**Required work:**
In the entries below, return only the line containing "Privacy policy (51, 2345)" and those after it, exactly, through the last line.

**Provided data:**
__________

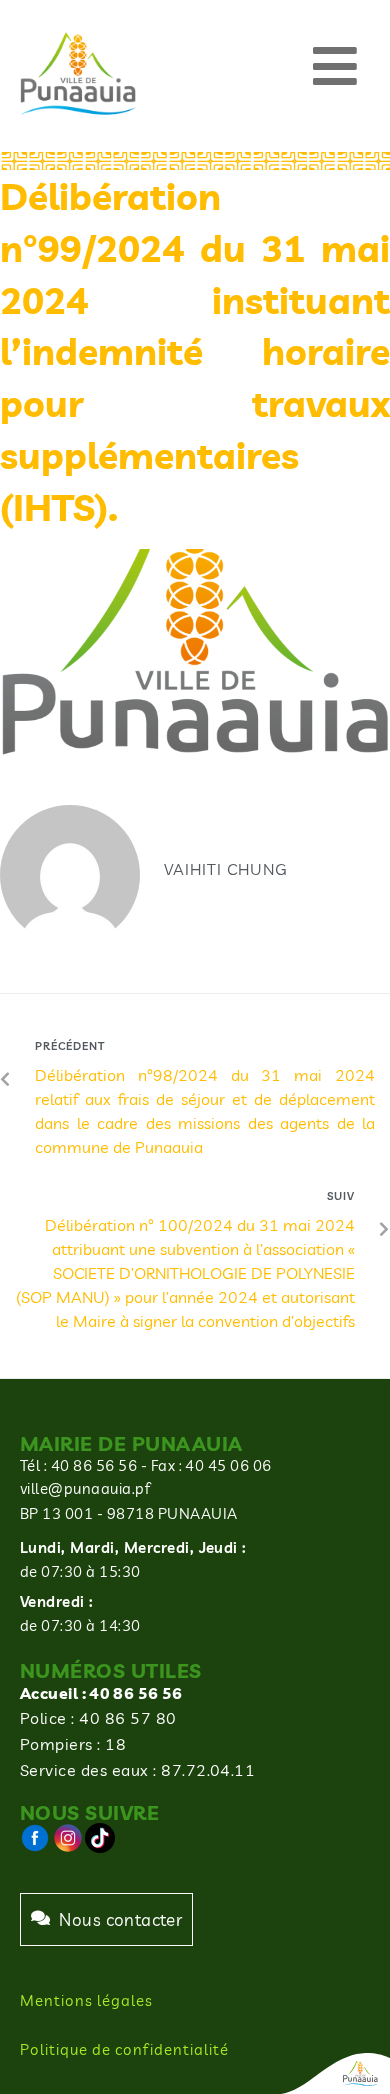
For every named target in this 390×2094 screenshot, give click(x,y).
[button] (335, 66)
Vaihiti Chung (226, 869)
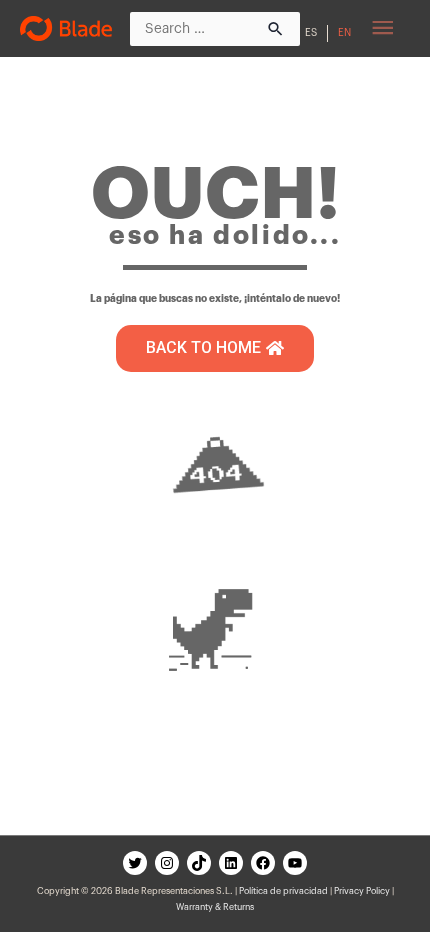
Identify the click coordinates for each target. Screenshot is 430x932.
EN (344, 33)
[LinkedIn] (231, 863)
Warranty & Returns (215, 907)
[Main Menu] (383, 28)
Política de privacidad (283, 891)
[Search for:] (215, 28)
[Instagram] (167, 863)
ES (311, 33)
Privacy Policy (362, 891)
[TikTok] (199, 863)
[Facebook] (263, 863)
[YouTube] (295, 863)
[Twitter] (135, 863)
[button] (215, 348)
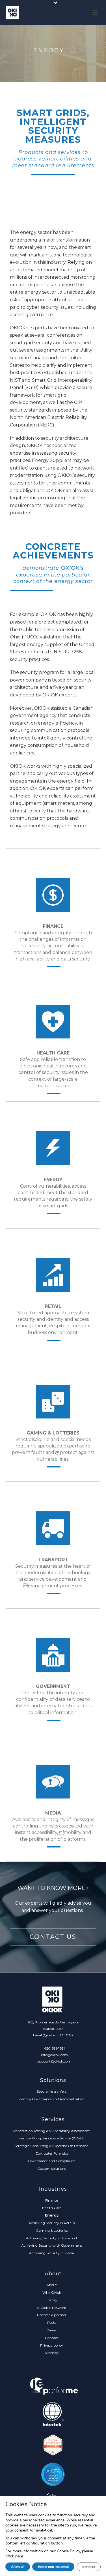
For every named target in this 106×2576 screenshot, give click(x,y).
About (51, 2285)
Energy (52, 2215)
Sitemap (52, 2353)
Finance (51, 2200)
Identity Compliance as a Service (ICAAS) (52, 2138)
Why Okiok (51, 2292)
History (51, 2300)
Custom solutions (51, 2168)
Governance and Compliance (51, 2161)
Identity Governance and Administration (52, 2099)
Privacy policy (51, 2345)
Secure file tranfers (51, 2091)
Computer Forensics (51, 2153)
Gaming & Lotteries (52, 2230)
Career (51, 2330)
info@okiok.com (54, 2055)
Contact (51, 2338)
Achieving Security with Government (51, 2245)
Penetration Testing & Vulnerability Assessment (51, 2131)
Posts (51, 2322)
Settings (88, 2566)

__________

**Output:**
Privacy policy (51, 2345)
Secure file tranfers (51, 2091)
Computer Forensics (51, 2153)
Gaming & Lotteries (52, 2230)
Career (51, 2330)
info@okiok.com (54, 2055)
Contact (51, 2338)
Achieving Security with Government (51, 2245)
Penetration Testing & Vulnerability Assessment (51, 2131)
Posts (51, 2322)
Settings (88, 2566)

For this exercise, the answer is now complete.